It is known for a nozzle in hot runner injection molding apparatuses to include a valve pin gating mechanism at each gate into each mold cavity. The valve pin is typically moved in a melt channel of the nozzle towards or away from the gate, to control the flow of melt into the melt cavity. In order to provide a good seal at the gate, both the tip portion of the valve pin and the corresponding sealing surface on the gate must typically be machined to very close tolerances
Due to a variety of reasons, however, the tip of the valve pin may be misaligned with the gate as it enters the gate. For example, the nozzle in which the valve pin moves may be misaligned with the gate. Also, thermal expansion and contraction of the components of the injection molding apparatus, which takes place repeatedly during an injection molding campaign can cause components to shift, ultimately resulting in misalignment of the nozzle and valve pin with the gate. Non-homogeneity in the melt itself can cause the melt to exert uneven fluid pressure on the valve pin body, which can push the sealing end of the valve pin out of alignment with the gate.

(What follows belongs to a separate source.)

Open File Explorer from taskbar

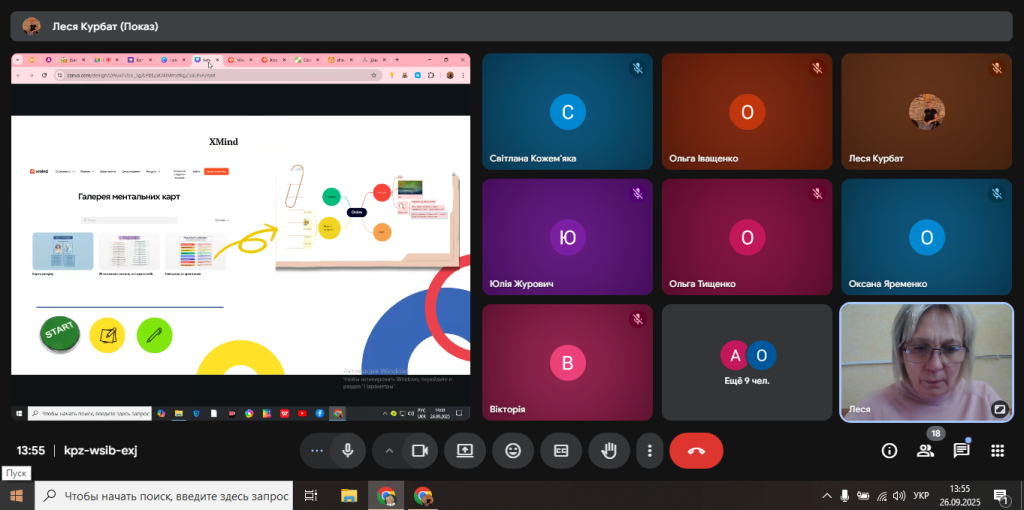pyautogui.click(x=349, y=495)
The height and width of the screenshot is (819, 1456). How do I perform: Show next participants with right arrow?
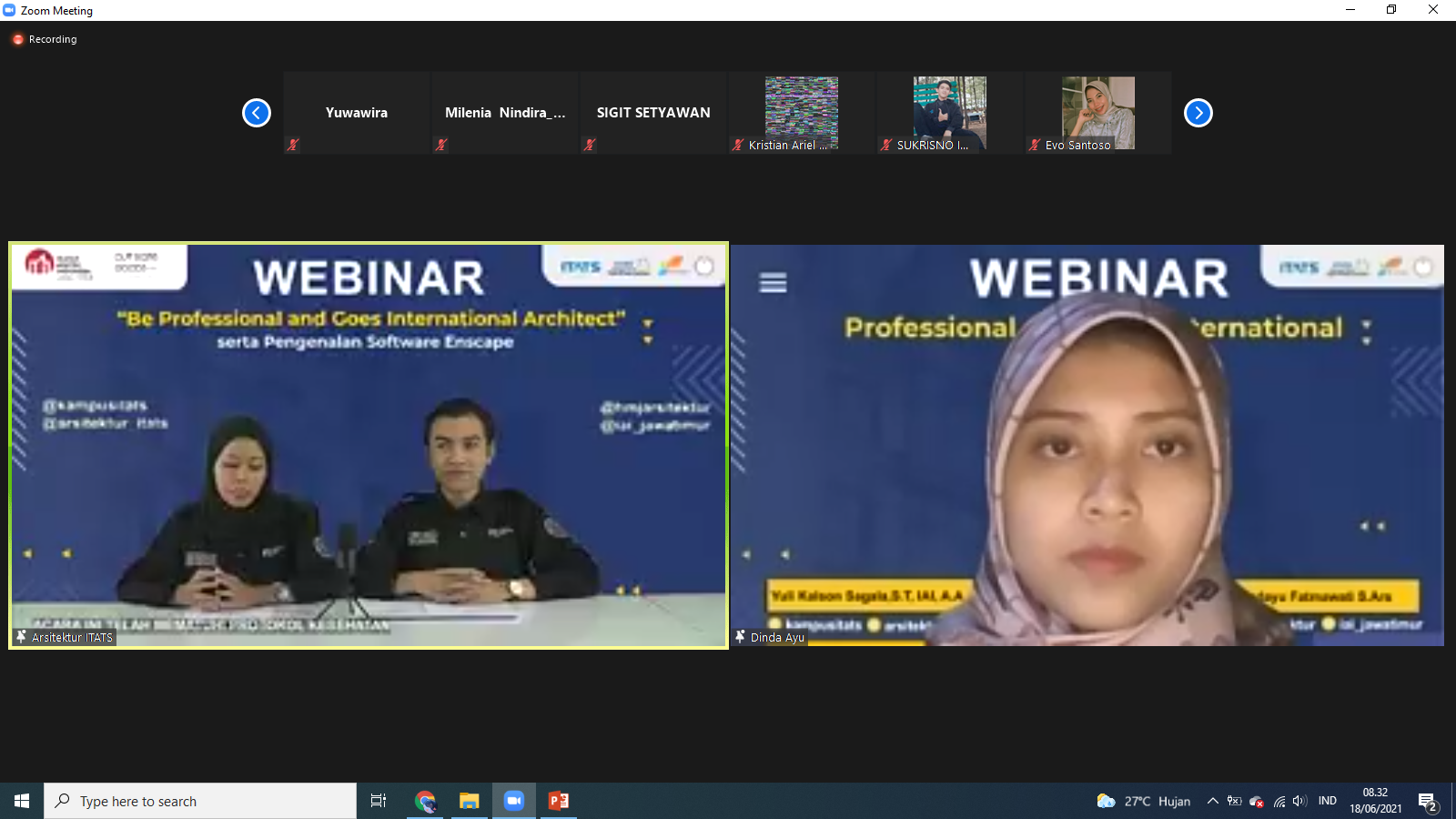pos(1198,113)
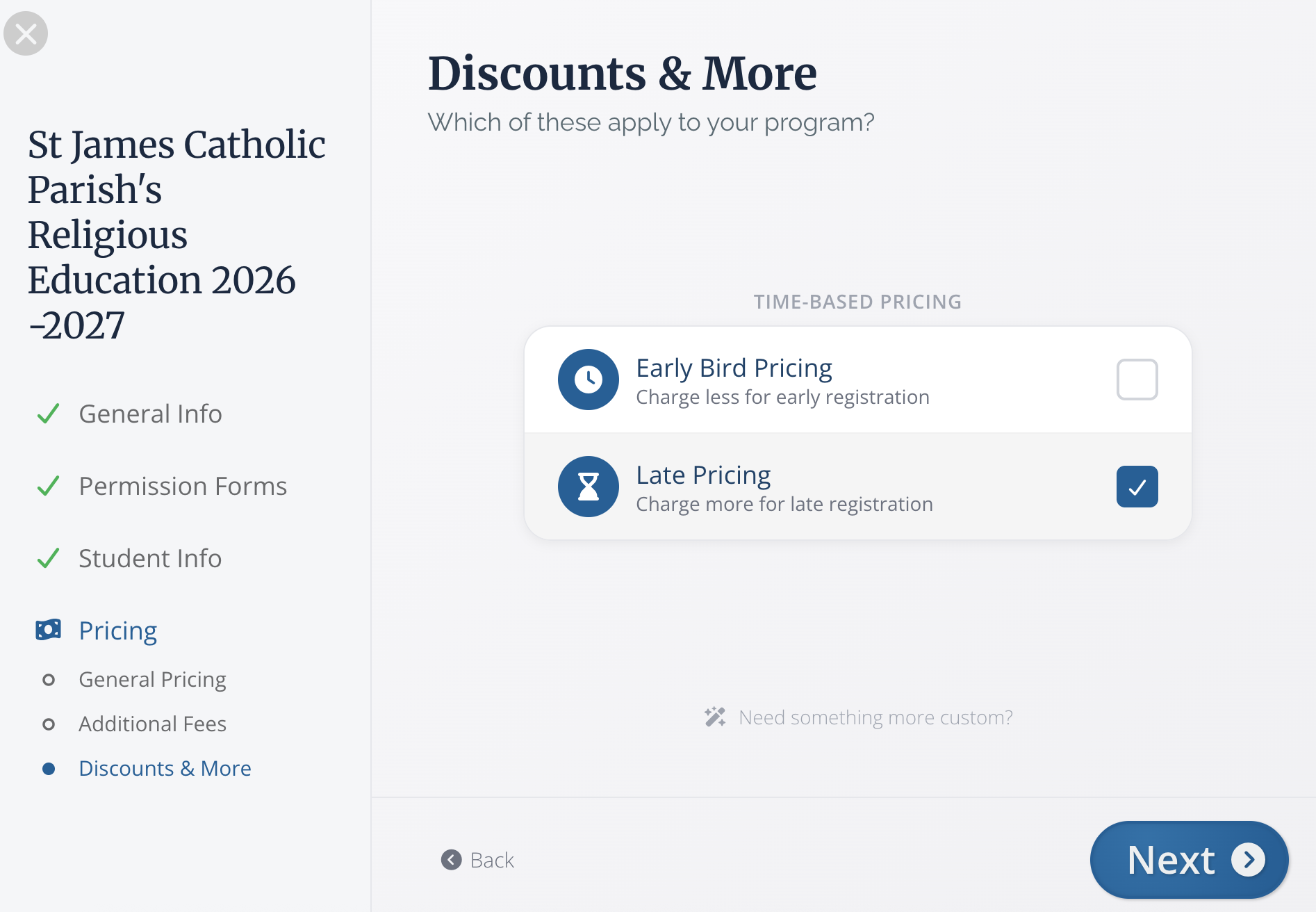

When a misaligned valve pin is moved to close a gate, the valve pin collides with the gate and can cause scoring of the sealing surfaces on the valve pin and/or the gate. This can ultimately result in poor quality parts with blemishes around the gate, and can cause other problems with the molding operation. Furthermore, a damaged valve pin or gate can be expensive and time consuming to replace. The damage may happen immediately, or alternatively it may happen gradually, over many cycles of opening and closing the valve pin.
Solutions that have been proposed for this problem, have typically included a guide means positioned towards the bottom of the nozzle melt channel to capture and align the free end of the valve pin. Because melt is required to flow past the alignment means/valve pin interface when the valve pin is in the open position, a plurality of circumferentially spaced slots are typically provided in either the valve pin or the alignment means. These slots create the potential for weld lines to appear in the molded product, as a result of the melt flow in the nozzle melt channel separating to pass around the guide means, and subsequently reuniting downstream from the guide means. Furthermore, the presence of such guide means in the nozzle melt channel typically renders more difficult a cleanout of the nozzle melt channel, hampering for example the changeover of a machine to run a new melt.
Other solutions have provided an offset nozzle melt channel which has a main portion that is offset from the center of the nozzle, and a lowermost portion that is aligned with the gate. The valve pin passes through the nozzle body and extends only into the lowermost portion of the nozzle melt channel. In this way, the valve pin is captured along a substantial portion of its length, which makes it less susceptible to misalignment. However, because a substantial portion of the nozzle melt channel is offset from the center of the nozzle, the heat distributed to the melt flowing therethrough is uneven, which can cause difficulties in controlling melt temperature. Reference is made to U.S. Pat. No. 5,834,041 (Sekine et al) and U.S. Pat. No. 5,895,669 (Seres, Jr et al), which disclose embodiments of this genre of proposed solution.
Other problems also exist, which originate from the manufacture of the nozzles themselves instead from the properties of the melt flow. Manufacturing errors may exist in the nozzles, which can introduce a misalignment between the valve pin and the gate that is ‘built-in’. The guide means that are described above, which are built into the nozzle itself, do nothing to correct this particular cause of misalignment.
Another issue relating to the valve pin has to do with the heat transfer characteristics of the nozzle and the mold plate. Typically, a space exists between the downstream end of a nozzle and the gate of the mold plate. The space is defined in part by the mold plate and in part by components of the nozzle. The space typically fills with melt at the beginning of an injection molding campaign. In some configurations of nozzle and mold plate, the melt in the space solidifies as a result of the combined effects of cooling from the mold plate, and insufficient heat transfer from the nozzle components. In some circumstances the solidified melt in the space can extend into the path taken by the valve pin towards the gate in the mold plate. Thus, in those circumstances, during movement of the valve pin towards the gate, the valve pin contacts the solidified melt in the space. The contact with the solidified melt can push the leading edge of the valve pin out of alignment with the gate. Furthermore, the solidified melt can cause wear on the leading edge of the valve pin, particularly if the melt is a glass-filled plastic or is some other abrasive material. Thus, it is possible for the valve pin to incur wear on its leading edge and sealing surfaces even when it is in perfect alignment, depending on the thermal characteristics of the molding operation and the material being injected.
Thus, a need exists for an injection molding apparatus that provides improved guiding of the valve pin towards the gate.